[Items from a data source]
■ ■ ■ ■ ■ ■ ■

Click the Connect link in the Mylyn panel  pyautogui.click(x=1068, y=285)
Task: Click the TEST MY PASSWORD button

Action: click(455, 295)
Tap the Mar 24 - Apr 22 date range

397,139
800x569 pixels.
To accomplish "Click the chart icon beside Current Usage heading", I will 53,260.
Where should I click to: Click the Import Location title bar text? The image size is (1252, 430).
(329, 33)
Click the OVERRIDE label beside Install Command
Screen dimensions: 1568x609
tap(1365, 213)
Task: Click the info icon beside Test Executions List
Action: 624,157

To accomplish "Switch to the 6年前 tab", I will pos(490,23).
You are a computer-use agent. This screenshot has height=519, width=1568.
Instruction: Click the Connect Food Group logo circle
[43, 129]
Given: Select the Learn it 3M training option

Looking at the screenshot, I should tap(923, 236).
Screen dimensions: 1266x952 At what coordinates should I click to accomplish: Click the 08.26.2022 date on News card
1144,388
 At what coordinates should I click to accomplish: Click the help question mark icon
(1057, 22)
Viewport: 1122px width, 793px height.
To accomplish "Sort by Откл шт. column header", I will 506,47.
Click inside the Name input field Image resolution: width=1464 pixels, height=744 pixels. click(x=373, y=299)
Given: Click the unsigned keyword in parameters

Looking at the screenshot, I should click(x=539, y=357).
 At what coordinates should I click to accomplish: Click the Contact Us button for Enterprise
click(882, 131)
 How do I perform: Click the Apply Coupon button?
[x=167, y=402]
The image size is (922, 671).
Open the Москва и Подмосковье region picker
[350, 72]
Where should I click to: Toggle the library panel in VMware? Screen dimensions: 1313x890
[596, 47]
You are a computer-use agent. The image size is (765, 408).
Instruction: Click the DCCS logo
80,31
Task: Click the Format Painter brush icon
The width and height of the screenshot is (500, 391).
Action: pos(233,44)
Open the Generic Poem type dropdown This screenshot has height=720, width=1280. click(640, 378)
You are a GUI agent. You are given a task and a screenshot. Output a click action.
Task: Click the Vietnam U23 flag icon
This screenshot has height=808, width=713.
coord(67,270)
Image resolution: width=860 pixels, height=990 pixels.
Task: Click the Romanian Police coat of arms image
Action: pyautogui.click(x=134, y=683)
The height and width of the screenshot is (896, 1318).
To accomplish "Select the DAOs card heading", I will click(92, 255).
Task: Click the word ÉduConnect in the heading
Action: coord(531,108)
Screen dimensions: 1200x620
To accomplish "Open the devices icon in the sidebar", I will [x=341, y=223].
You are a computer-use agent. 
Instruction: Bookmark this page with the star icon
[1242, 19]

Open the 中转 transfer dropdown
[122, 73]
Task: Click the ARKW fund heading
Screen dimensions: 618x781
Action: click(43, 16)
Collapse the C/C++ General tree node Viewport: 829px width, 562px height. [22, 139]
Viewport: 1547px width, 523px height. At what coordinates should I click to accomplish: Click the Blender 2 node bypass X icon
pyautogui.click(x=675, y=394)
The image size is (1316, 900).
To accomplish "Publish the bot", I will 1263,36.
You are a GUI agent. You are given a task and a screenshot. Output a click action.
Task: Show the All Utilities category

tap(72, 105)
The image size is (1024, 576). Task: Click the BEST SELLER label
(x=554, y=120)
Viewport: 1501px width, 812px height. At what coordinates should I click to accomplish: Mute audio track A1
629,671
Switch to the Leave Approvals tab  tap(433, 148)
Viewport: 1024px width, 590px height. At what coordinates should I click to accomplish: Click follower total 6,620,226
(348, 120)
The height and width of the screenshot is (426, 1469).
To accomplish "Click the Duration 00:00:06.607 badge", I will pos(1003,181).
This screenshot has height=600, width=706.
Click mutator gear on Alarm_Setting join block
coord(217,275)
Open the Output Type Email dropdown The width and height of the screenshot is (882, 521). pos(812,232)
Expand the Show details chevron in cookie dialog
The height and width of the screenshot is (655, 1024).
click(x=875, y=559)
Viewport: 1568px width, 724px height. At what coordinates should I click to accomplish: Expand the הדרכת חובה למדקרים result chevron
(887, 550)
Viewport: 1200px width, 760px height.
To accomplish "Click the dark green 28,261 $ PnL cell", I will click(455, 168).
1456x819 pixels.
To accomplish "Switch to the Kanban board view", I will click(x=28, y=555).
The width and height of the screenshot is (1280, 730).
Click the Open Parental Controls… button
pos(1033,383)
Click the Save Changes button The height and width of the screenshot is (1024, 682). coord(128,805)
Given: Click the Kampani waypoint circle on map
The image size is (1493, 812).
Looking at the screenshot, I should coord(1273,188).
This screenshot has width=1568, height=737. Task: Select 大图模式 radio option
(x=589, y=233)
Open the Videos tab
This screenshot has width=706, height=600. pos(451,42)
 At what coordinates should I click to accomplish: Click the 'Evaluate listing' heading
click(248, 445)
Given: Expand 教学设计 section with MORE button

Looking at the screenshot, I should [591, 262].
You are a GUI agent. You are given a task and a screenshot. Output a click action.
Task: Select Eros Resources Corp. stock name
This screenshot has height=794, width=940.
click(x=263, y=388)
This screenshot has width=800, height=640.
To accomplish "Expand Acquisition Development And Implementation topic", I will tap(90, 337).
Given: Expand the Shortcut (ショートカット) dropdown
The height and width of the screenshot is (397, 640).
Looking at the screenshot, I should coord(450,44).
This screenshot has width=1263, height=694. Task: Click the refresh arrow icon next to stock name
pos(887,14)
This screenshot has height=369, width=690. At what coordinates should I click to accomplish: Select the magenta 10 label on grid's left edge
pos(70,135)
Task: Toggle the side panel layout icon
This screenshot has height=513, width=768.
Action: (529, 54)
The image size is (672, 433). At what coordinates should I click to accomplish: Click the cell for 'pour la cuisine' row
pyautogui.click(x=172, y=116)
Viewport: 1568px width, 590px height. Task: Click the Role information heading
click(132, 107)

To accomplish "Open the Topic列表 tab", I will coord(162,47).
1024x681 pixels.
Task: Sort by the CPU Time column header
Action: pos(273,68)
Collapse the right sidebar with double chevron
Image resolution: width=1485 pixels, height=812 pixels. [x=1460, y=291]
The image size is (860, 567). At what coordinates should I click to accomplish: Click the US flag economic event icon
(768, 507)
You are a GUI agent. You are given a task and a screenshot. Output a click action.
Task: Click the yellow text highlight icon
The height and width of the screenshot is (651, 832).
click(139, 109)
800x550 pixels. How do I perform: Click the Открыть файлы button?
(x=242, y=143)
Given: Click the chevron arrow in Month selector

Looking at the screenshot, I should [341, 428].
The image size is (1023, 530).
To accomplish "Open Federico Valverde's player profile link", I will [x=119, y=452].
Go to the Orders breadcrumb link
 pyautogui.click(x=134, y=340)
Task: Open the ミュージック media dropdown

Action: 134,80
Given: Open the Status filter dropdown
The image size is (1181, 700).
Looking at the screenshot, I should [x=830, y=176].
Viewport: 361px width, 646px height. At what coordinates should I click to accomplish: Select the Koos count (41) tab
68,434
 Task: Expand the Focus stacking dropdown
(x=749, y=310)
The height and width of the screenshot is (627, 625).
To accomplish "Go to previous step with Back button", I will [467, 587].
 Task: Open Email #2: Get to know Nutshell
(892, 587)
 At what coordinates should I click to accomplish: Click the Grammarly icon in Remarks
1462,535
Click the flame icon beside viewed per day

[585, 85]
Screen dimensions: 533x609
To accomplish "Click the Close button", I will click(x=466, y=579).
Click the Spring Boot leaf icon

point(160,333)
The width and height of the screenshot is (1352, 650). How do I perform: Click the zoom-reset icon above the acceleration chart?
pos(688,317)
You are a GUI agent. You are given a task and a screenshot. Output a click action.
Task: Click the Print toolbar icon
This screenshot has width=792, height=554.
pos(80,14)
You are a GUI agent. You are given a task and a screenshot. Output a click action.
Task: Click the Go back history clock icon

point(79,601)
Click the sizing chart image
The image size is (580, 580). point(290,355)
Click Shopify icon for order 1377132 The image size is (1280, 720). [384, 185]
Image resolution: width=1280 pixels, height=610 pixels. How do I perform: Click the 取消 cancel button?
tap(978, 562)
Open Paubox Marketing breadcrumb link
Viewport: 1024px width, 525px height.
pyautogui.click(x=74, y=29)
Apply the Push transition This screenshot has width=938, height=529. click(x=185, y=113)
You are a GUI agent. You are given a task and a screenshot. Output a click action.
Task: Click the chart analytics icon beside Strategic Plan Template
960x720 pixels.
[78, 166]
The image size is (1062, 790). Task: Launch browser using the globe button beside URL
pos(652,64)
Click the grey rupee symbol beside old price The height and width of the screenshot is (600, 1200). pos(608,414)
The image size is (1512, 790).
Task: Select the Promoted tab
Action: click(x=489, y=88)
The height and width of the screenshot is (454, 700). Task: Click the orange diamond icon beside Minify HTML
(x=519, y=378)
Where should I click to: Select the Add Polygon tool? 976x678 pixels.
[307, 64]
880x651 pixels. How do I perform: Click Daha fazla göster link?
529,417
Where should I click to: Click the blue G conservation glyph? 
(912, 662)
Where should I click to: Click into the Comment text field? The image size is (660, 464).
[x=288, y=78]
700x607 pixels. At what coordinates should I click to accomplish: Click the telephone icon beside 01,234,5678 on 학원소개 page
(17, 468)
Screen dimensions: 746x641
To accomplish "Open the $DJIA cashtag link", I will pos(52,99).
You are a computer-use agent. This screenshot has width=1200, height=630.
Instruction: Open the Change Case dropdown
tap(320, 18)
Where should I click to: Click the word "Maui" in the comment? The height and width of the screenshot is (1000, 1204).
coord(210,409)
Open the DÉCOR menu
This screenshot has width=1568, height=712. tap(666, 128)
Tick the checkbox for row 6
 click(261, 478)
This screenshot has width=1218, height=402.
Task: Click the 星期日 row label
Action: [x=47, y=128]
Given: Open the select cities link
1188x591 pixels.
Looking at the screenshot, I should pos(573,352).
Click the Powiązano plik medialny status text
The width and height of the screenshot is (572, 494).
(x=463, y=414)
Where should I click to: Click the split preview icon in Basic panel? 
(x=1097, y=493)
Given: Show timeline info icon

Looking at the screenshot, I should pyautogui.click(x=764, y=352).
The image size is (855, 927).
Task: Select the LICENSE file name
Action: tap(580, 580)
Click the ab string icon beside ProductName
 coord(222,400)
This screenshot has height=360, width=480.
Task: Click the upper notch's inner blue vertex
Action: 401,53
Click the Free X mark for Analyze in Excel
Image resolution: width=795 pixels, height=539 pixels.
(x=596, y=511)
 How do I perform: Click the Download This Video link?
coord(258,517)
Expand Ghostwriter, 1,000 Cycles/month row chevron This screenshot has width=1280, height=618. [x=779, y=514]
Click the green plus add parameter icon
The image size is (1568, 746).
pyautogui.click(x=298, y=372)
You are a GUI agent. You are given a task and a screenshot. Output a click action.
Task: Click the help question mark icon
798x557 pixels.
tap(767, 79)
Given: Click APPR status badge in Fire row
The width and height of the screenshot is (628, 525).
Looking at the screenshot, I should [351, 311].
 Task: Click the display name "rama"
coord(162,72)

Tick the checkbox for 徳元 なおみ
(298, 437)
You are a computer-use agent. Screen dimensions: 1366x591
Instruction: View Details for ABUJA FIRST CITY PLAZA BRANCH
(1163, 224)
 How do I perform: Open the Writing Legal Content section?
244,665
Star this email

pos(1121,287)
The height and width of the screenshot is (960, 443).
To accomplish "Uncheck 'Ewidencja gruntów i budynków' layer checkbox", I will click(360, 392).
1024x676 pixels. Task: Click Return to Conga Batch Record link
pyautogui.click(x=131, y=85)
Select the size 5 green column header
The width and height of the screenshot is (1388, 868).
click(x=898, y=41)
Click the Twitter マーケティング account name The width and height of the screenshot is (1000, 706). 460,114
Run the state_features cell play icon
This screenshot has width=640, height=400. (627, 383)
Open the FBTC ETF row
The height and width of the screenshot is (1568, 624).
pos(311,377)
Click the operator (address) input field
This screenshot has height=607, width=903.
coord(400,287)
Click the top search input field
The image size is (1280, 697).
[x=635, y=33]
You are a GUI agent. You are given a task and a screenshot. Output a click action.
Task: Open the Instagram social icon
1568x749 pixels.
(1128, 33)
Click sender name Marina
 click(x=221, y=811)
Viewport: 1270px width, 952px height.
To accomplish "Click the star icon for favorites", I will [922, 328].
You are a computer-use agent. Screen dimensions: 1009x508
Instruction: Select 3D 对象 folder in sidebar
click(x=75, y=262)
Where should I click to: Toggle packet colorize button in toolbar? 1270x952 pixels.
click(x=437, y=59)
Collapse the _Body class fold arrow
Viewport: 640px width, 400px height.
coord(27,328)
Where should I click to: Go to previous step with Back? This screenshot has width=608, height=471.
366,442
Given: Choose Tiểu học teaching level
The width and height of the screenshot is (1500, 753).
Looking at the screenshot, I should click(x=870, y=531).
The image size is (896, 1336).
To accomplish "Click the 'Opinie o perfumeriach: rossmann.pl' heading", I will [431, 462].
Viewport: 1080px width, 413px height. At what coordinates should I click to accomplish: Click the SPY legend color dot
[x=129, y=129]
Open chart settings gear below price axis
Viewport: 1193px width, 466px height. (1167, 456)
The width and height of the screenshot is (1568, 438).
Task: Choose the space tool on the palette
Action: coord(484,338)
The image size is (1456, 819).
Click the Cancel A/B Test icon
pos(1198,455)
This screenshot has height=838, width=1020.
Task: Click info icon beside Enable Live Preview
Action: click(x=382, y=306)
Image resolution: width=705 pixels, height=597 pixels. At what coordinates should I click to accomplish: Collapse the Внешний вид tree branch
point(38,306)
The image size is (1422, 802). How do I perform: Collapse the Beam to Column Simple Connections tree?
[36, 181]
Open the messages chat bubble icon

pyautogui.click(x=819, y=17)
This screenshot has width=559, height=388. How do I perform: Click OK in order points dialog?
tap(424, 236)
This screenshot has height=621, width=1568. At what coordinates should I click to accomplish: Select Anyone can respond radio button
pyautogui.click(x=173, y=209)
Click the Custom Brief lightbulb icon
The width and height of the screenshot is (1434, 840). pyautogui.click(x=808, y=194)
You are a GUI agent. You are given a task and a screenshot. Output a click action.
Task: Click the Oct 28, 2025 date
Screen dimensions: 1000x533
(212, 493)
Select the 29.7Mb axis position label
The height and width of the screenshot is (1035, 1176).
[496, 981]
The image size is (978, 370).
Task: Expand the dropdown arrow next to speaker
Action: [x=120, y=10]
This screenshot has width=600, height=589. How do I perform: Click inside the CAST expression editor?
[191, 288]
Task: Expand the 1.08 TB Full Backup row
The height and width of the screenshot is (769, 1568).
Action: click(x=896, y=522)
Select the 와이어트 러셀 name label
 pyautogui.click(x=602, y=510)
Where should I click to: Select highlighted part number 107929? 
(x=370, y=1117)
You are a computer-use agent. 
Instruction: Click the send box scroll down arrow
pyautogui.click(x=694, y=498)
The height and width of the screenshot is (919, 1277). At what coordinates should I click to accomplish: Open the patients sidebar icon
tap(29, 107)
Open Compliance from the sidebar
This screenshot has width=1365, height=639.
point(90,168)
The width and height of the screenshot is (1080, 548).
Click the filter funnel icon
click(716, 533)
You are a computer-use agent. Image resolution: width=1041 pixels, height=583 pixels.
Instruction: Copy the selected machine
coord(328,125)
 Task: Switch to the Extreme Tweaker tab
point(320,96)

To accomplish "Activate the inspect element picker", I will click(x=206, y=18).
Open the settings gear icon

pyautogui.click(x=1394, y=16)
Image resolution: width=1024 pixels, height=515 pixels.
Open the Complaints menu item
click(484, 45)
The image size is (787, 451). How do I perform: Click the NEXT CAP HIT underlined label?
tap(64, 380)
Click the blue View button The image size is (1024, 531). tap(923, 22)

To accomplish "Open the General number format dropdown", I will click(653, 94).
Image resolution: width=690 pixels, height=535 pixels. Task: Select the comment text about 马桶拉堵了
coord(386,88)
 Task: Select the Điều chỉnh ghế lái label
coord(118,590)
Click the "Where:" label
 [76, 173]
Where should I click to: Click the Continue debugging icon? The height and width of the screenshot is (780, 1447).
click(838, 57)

■ ■ ■ ■ ■ ■ ■

Problem statement: Return each line from the data where the string "computer" can be found.

Expected answer:
You are a computer-use agent. This screenshot has height=519, width=1568.
You are a computer-use agent. The image size is (765, 408).
You are a computer-use agent. 
You are a computer-use agent. This screenshot has width=1200, height=630.
You are a computer-use agent. Screen dimensions: 1366x591
You are a computer-use agent. Screen dimensions: 1009x508
You are a computer-use agent. 
You are a computer-use agent. Image resolution: width=1041 pixels, height=583 pixels.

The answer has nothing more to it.